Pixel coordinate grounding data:

>>>

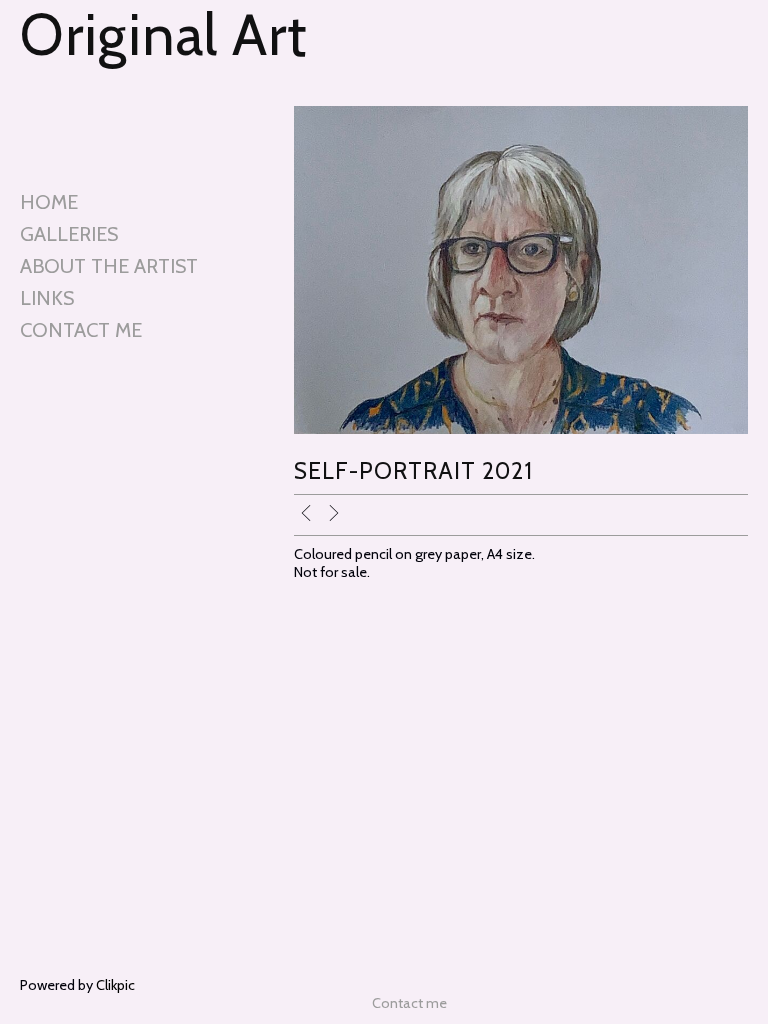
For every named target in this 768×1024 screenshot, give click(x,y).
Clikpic (115, 985)
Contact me (81, 330)
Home (49, 202)
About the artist (109, 266)
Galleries (69, 234)
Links (47, 298)
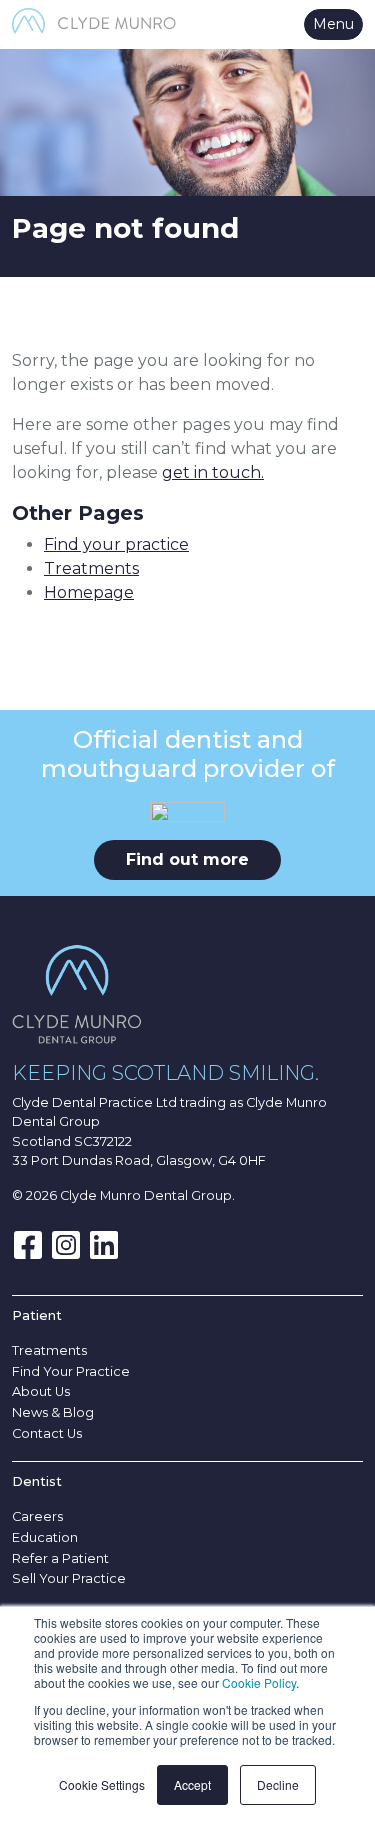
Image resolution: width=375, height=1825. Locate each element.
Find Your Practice (71, 1371)
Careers (37, 1516)
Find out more (187, 859)
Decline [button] (278, 1784)
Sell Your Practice (69, 1578)
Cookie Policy (259, 1682)
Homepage (89, 592)
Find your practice (116, 544)
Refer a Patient (60, 1558)
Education (45, 1537)
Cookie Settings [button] (102, 1784)
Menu (333, 24)
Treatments (91, 568)
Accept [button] (192, 1784)
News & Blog (53, 1412)
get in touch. (213, 472)
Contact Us (47, 1433)
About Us (41, 1391)
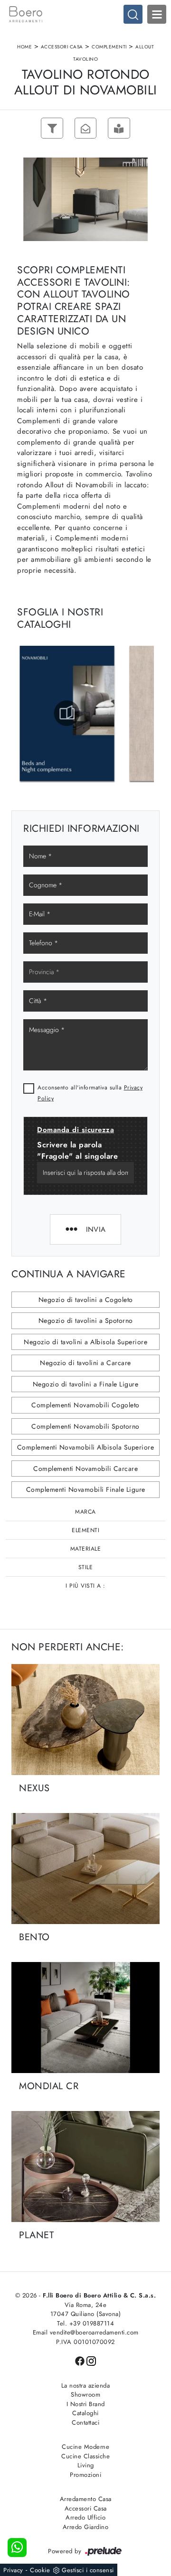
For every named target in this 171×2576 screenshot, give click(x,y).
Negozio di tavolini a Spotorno (85, 1320)
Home (24, 46)
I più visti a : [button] (85, 1585)
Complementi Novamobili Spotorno (85, 1426)
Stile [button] (85, 1567)
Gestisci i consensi (88, 2570)
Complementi (109, 46)
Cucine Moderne (85, 2446)
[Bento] (85, 1868)
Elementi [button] (85, 1530)
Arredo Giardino (86, 2526)
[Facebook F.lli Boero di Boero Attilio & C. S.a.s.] (81, 2360)
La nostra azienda (85, 2385)
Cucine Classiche (85, 2456)
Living (85, 2465)
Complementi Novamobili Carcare (85, 1468)
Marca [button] (85, 1511)
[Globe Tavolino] (18, 128)
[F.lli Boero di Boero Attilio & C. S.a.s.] (85, 14)
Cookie (40, 2570)
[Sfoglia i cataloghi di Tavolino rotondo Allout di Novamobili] (119, 128)
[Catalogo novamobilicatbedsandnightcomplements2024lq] (67, 713)
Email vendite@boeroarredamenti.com (86, 2332)
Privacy (13, 2570)
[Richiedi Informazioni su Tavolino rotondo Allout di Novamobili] (85, 128)
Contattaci (85, 2422)
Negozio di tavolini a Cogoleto (85, 1299)
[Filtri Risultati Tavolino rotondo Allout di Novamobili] (52, 128)
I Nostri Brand (85, 2404)
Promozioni (85, 2474)
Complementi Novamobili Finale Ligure (85, 1489)
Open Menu (156, 14)
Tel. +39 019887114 (85, 2323)
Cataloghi (85, 2413)
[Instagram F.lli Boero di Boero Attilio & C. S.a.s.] (91, 2360)
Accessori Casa (62, 46)
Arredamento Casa (86, 2498)
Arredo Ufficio (85, 2517)
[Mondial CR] (85, 2017)
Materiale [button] (85, 1548)
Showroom (85, 2394)
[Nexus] (85, 1719)
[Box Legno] (152, 128)
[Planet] (85, 2166)
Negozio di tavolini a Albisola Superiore (85, 1342)
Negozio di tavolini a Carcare (85, 1362)
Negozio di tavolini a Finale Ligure (86, 1384)
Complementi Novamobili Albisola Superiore (85, 1447)
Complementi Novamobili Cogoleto (85, 1405)
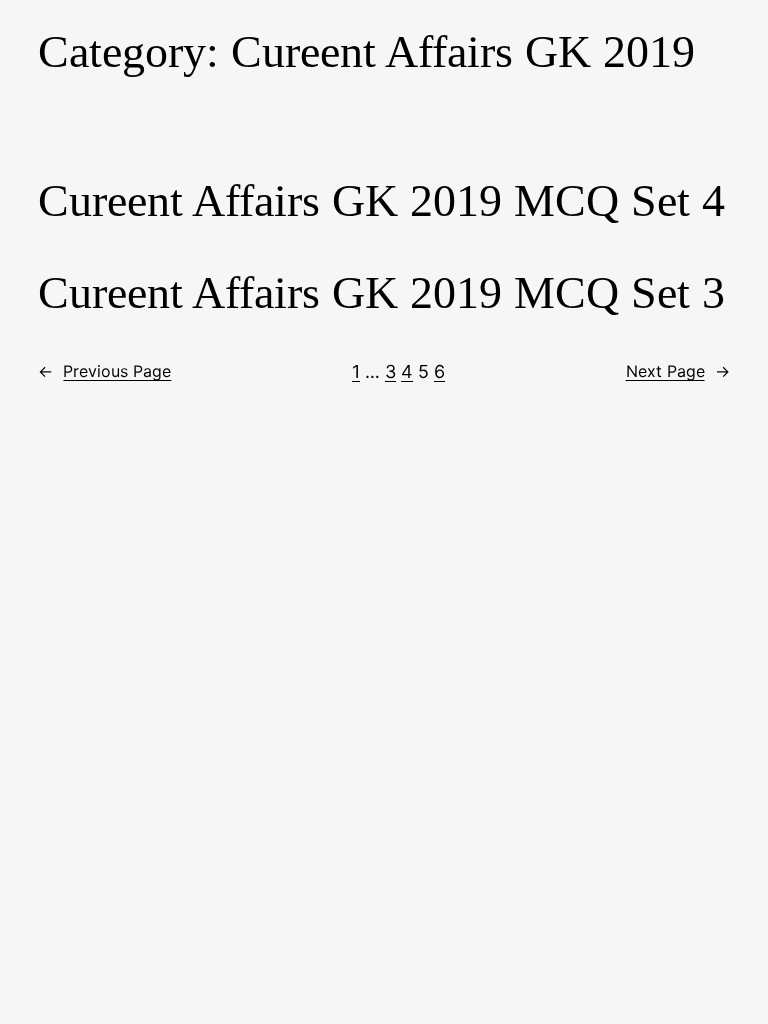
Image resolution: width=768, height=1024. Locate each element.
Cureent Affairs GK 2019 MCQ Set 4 (381, 200)
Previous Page (104, 371)
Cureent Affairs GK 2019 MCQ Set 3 (381, 292)
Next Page (678, 371)
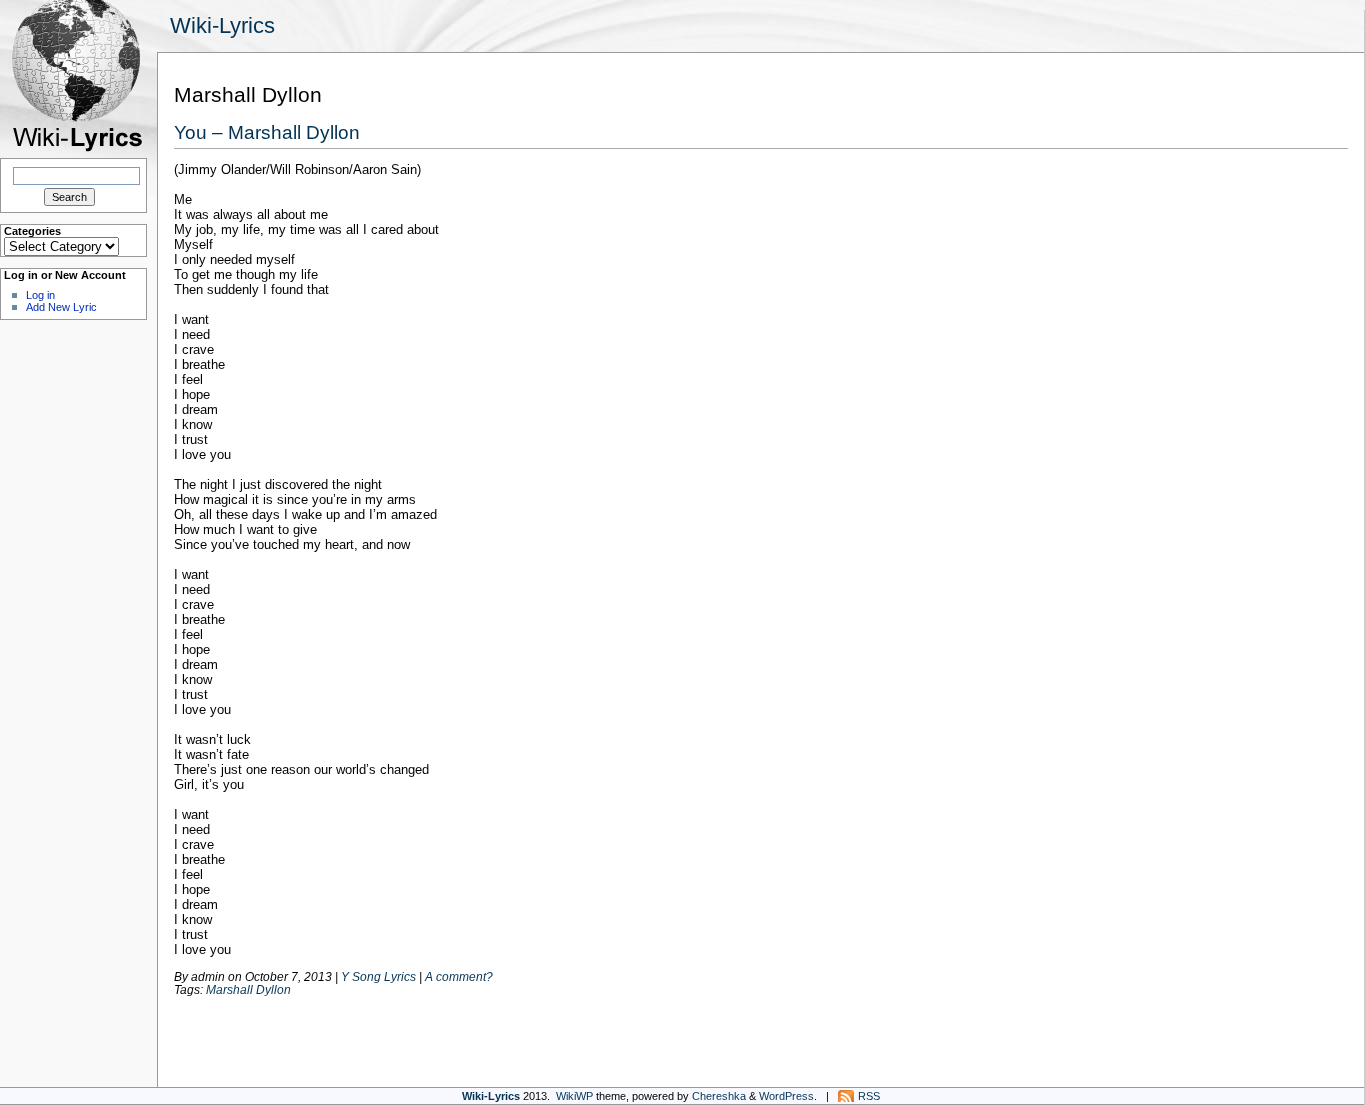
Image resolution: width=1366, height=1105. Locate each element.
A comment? (459, 976)
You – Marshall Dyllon (267, 132)
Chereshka (719, 1096)
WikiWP (574, 1096)
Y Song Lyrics (378, 976)
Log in (40, 295)
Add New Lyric (61, 307)
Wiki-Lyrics (222, 25)
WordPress (786, 1096)
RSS (869, 1096)
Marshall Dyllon (248, 989)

<<<

_How to complete this task_. Only the pictures are to be left out; write out all the other data exactly.

_Result for this exercise_.
For every named target in this 768×1024 screenshot, give click(x,y).
Clikpic (115, 985)
Contact me (81, 330)
Home (49, 202)
About the artist (109, 266)
Galleries (69, 234)
Links (47, 298)
Image resolution: width=375, height=1825. Locate each element.
Find Your Practice (71, 1371)
Careers (37, 1516)
Find out more (187, 859)
Decline [button] (278, 1784)
Sell Your Practice (69, 1578)
Cookie Policy (259, 1682)
Homepage (89, 592)
Find your practice (116, 544)
Refer a Patient (60, 1558)
Education (45, 1537)
Cookie Settings [button] (102, 1784)
Menu (333, 24)
Treatments (91, 568)
Accept [button] (192, 1784)
News & Blog (53, 1412)
get in touch. (213, 472)
Contact Us (47, 1433)
About Us (41, 1391)
For every named target in this 171×2576 screenshot, give click(x,y).
Negozio di tavolini a Spotorno (85, 1320)
Home (24, 46)
I più visti a : [button] (85, 1585)
Complementi Novamobili Spotorno (85, 1426)
Stile [button] (85, 1567)
Gestisci i consensi (88, 2570)
Complementi (109, 46)
Cucine Moderne (85, 2446)
[Bento] (85, 1868)
Elementi [button] (85, 1530)
Arredo Giardino (86, 2526)
[Facebook F.lli Boero di Boero Attilio & C. S.a.s.] (81, 2360)
La nostra azienda (85, 2385)
Cucine Classiche (85, 2456)
Living (85, 2465)
Complementi Novamobili Carcare (85, 1468)
Marca [button] (85, 1511)
[Globe Tavolino] (18, 128)
[F.lli Boero di Boero Attilio & C. S.a.s.] (85, 14)
Cookie (40, 2570)
[Sfoglia i cataloghi di Tavolino rotondo Allout di Novamobili] (119, 128)
[Catalogo novamobilicatbedsandnightcomplements2024lq] (67, 713)
Email vendite@boeroarredamenti.com (86, 2332)
Privacy (13, 2570)
[Richiedi Informazioni su Tavolino rotondo Allout di Novamobili] (85, 128)
Contattaci (85, 2422)
Negozio di tavolini a Cogoleto (85, 1299)
[Filtri Risultati Tavolino rotondo Allout di Novamobili] (52, 128)
I Nostri Brand (85, 2404)
Promozioni (85, 2474)
Complementi Novamobili Finale Ligure (85, 1489)
Open Menu (156, 14)
Tel. +39 019887114 (85, 2323)
Cataloghi (85, 2413)
[Instagram F.lli Boero di Boero Attilio & C. S.a.s.] (91, 2360)
Accessori Casa (62, 46)
Arredamento Casa (86, 2498)
Arredo Ufficio (85, 2517)
[Mondial CR] (85, 2017)
Materiale [button] (85, 1548)
Showroom (85, 2394)
[Nexus] (85, 1719)
[Box Legno] (152, 128)
[Planet] (85, 2166)
Negozio di tavolini a Albisola Superiore (85, 1342)
Negozio di tavolini a Carcare (85, 1362)
Negozio di tavolini a Finale Ligure (86, 1384)
Complementi Novamobili Albisola Superiore (85, 1447)
Complementi Novamobili Cogoleto (85, 1405)
Image resolution: width=768, height=1024. Locate each element.
Cureent Affairs GK 2019 MCQ Set 4 (381, 200)
Previous Page (104, 371)
Cureent Affairs GK 2019 MCQ Set 3 (381, 292)
Next Page (678, 371)
Image resolution: width=1366, height=1105. Locate each element.
A comment? (459, 976)
You – Marshall Dyllon (267, 132)
Chereshka (719, 1096)
WikiWP (574, 1096)
Y Song Lyrics (378, 976)
Log in (40, 295)
Add New Lyric (61, 307)
Wiki-Lyrics (222, 25)
WordPress (786, 1096)
RSS (869, 1096)
Marshall Dyllon (248, 989)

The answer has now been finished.